Cone photoreceptors (cones) are essential for high-resolution daylight vision and colour perception. Loss of cones in hereditary retinal diseases has a dramatic impact on human vision. The mechanisms underlying cone death are poorly understood, and consequently, there are no treatments available. Previous studies suggest a central role for calcium (Ca2+) homeostasis deficits in photoreceptor degeneration; however, direct evidence for this is scarce and physiological measurements of Ca2+ in degenerating mammalian cones are lacking.

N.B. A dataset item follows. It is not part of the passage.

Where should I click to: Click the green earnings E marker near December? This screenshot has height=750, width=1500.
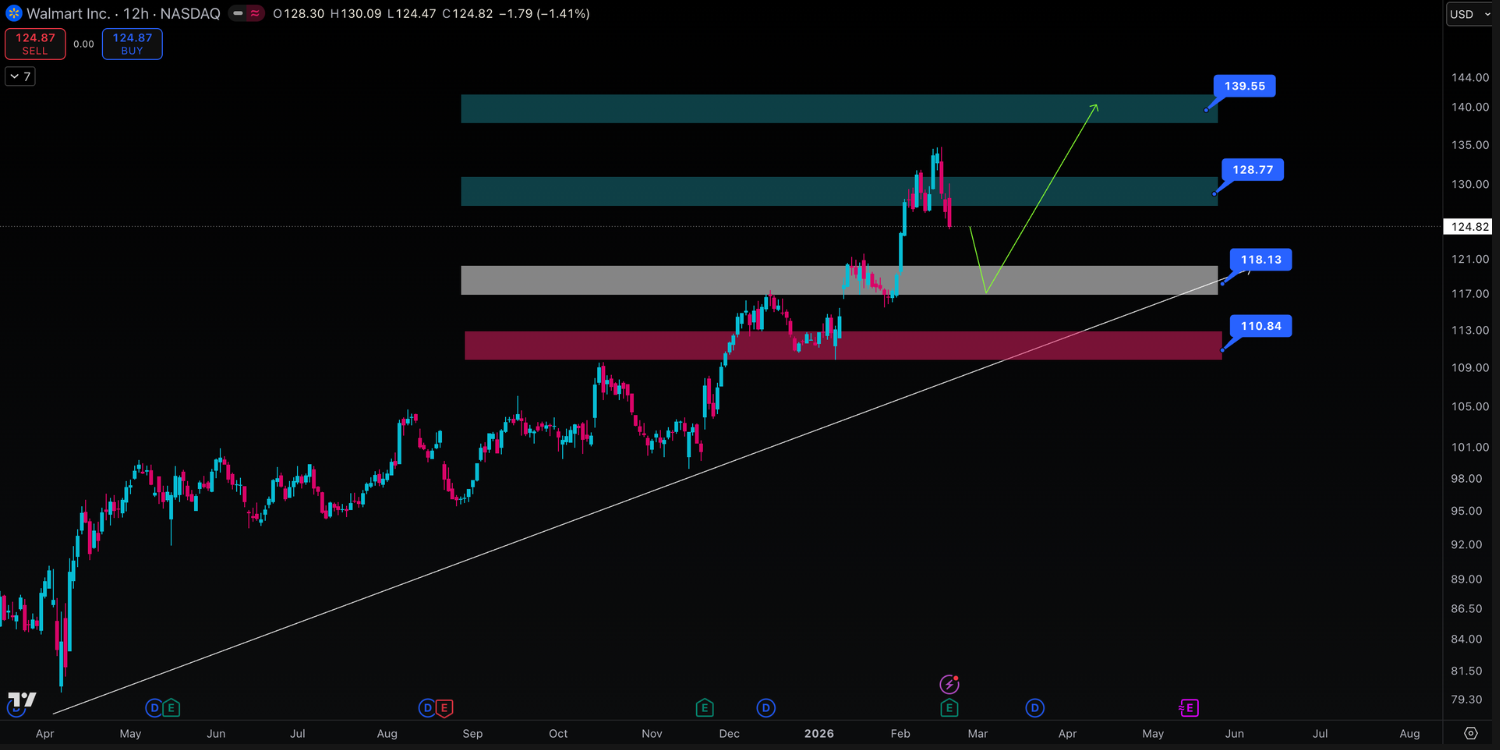click(x=705, y=708)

Here, we took advantage of the transgenic HR2.1:TN-XL mouse line that expresses a genetically encoded Ca2+ biosensor exclusively in cones. We cross-bred this line with mouse models for primary (“cone photoreceptor function loss-1”, cpfl1) and secondary (“retinal degeneration-1”, rd1) cone degeneration, respectively, and assessed resting Ca2+ levels and light-evoked Ca2+ responses in cones using two-photon imaging. We found that Ca2+ dynamics were altered in cpfl1 cones, showing higher noise and variable Ca2+ levels, with significantly wider distribution than for wild-type and rd1 cones. Unexpectedly, up to 21% of cpfl1 cones still displayed light-evoked Ca2+ responses, which were larger and slower than wild-type responses. In contrast, genetically intact rd1 cones were characterized by lower noise and complete lack of visual function.
Our study demonstrates alterations in cone Ca2+ dynamics in both primary and secondary cone degeneration. Our results are consistent with the view that higher (fluctuating) cone Ca2+ levels are involved in photoreceptor cell death in primary (cpfl1) but not in secondary (rd1) cone degeneration. These findings may guide the future development of therapies targeting photoreceptor Ca2+ homeostasis.